Function return type is wrong after if else expressions

Question

I have the following function which returns a list of 8 elements or list:

def orderCost(orderItems: List[Double]) = {

if (orderItems.length <= 8) orderItems else orderItems.grouped(8).toList

}

So my question is that why my function is returning List[Any] instead of List[Double] or List[List[Double]]. Is there a bug 2.11.8 which i'm using.

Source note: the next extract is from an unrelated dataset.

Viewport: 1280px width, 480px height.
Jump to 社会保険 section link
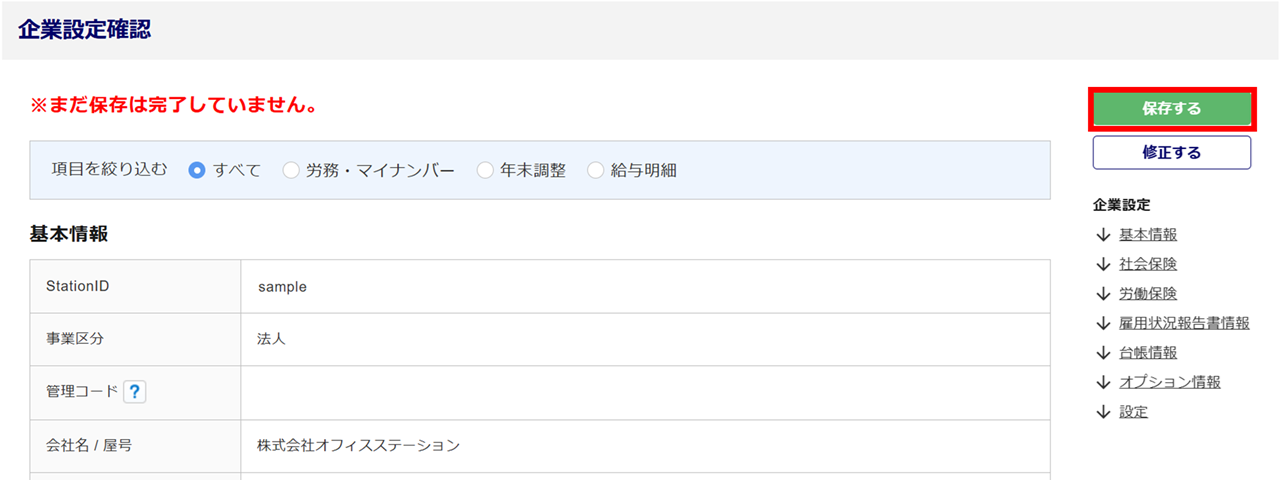(1148, 265)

orderItems can be one of the below:

orderItems: List[Double] = List(4.99, 8.99, 8.99, 8.99, 8.99, 8.99, 8.99, 8.99)

or

 orderItems: List[Double] = List(4.99, 8.99, 8.99, 8.99, 8.99, 8.99, 8.99, 8.99, 4.99, 8.99, 8.99, 8.99, 8.99, 8.99, 8.99, 8.99)

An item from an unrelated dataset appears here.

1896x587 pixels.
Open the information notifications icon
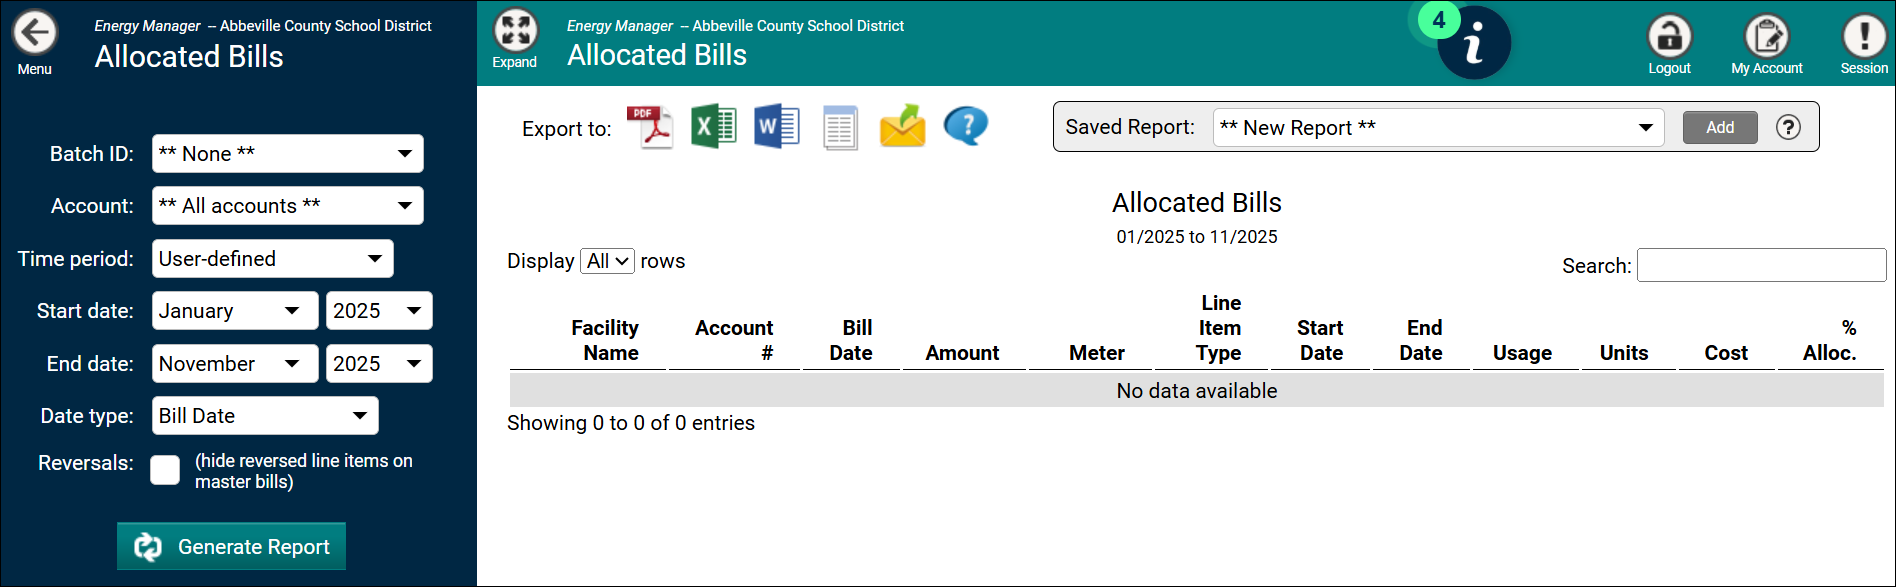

I want to a list of eight elements if order item length is 8 or create a multiple list from order item, where each sub list contains 8 elements max

Thanks

Answer 1

The problem is that the only type that is compatible with both List[Double] and List[List[Double]] is List[Any], so that is the result type of the function. There are no union types (until 3.0) so you can't return List[Double] | List[List[Double]].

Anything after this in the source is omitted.